The coals of the Zonguldak basin were subjected to a complex depositional and tectonic history, and this influenced the basins methane generation. The Alacaagzi formation did not pass the 80 °C isotherm until it had been buried for 25 Ma. The Kozlu formation experienced two different conditions during its first 260 Ma. The bottom of the Kozlu was mostly below the 80 °C isotherm while the top of the formation was above it. With deposition in the Cretaceous, the Kozlu formation was buried beneath the 80 °C Isotherm. The Alacaagzi and Kozlu were uplifted past the 80 °C around 5 Ma. At this point the rocks had been fractured and meteoric water could inoculate the system with methanogenic microbes.

Isotopic data from wells in the Zonguldak basin suggest that the methane is primarily thermogenic in nature. There may have been some initial microbial methane generation in the coal beds or generation after the basin had been uplifted and meteoric water could enter the beds. Reinoculation is supported by the evidence of isotopically lighter gas occurring near cleats in the coal beds.

===Shales===
The organic rich shales of the Yilani contain up to 7.9% TOC, and the shales and siltstones of the coalbearing formations can contain 2–26% TOC. The organic matter is found as type II kerogen. While the Yilani entered the gas window, isotopic data suggest that most of the gas in the basin was derived from the Kozlu coal deposits and the associated organic rich shales.

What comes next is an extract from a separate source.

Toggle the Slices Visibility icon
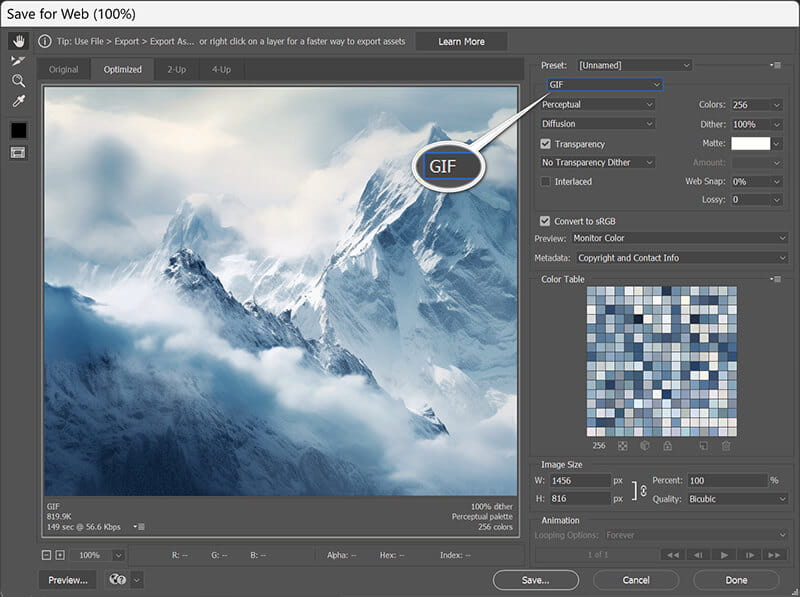 pyautogui.click(x=19, y=152)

===Summary of source rock===
The predominant source rock in the Zonguldak basin is coal. The most prolific source rock is the Kozlu Formation, containing the greatest volume of coal and the greatest amount of methane. This is in corroboration with the Ro values that suggest thermogenic production of methane in the Zonguldak basin would have been high. Methane generated by shale may be contributing a small amount to the total amount of methane found in the basin, but the majority is coal derived. Coal-derived methane appears to be mostly thermogenic in origin with some biogenic production.

==Reservoir==

===Coal===
Coal is the primary reservoir lithology in the Zonguldak basin. Coal, since it is a solid hydrocarbon, cannot migrate. Coal is also an important reservoir lithology in the basin for methane. Methane in coal beds is primarily found in a sorbed state, while a very small fraction is found as a free gas. The gas is in the microporous structure of the coal at near liquid densities. Hoşgörmez et al. (2002) estimated that the coals of the Zongulak basin contain up to 12 cm^{3} g^{−1} of methane. Additionally, 90% of the methane in the Karadon Formation is adsorbed to the coal while 10% of it is found as free gas. The total volume of coal bed methane in the Karadon Formation in the Amasra region has been estimated to be 862.5–2600 million cubic metres.

===Other units===
The dolomites of the Yilani Formation are characterized as potential reservoir units. The sandstone units in the Alacaagzi, Kozlu, and Karadon formations are also potential reservoirs. Another formation with good reservoir qualities is the Yemislicay or Dinlence Formation. The base of the Yemislicay is characterized by a red pelagic limestone interlain with volcaniclastic sediments.

==Seals==
Due to the microporous nature of coal, coal is a significant seal in the Zonguldak basin. Outside of the coal-bearing formations, the only other formation that can serve as a seal is the Kilimli Formation.

==Coal mines==
Coal mines include Armutçuk coal mine and Karadon coal mine. The coal mines in the basin are operated by Turkish Hard Coal Enterprises (Türkiye Taşkömürü Kurumu).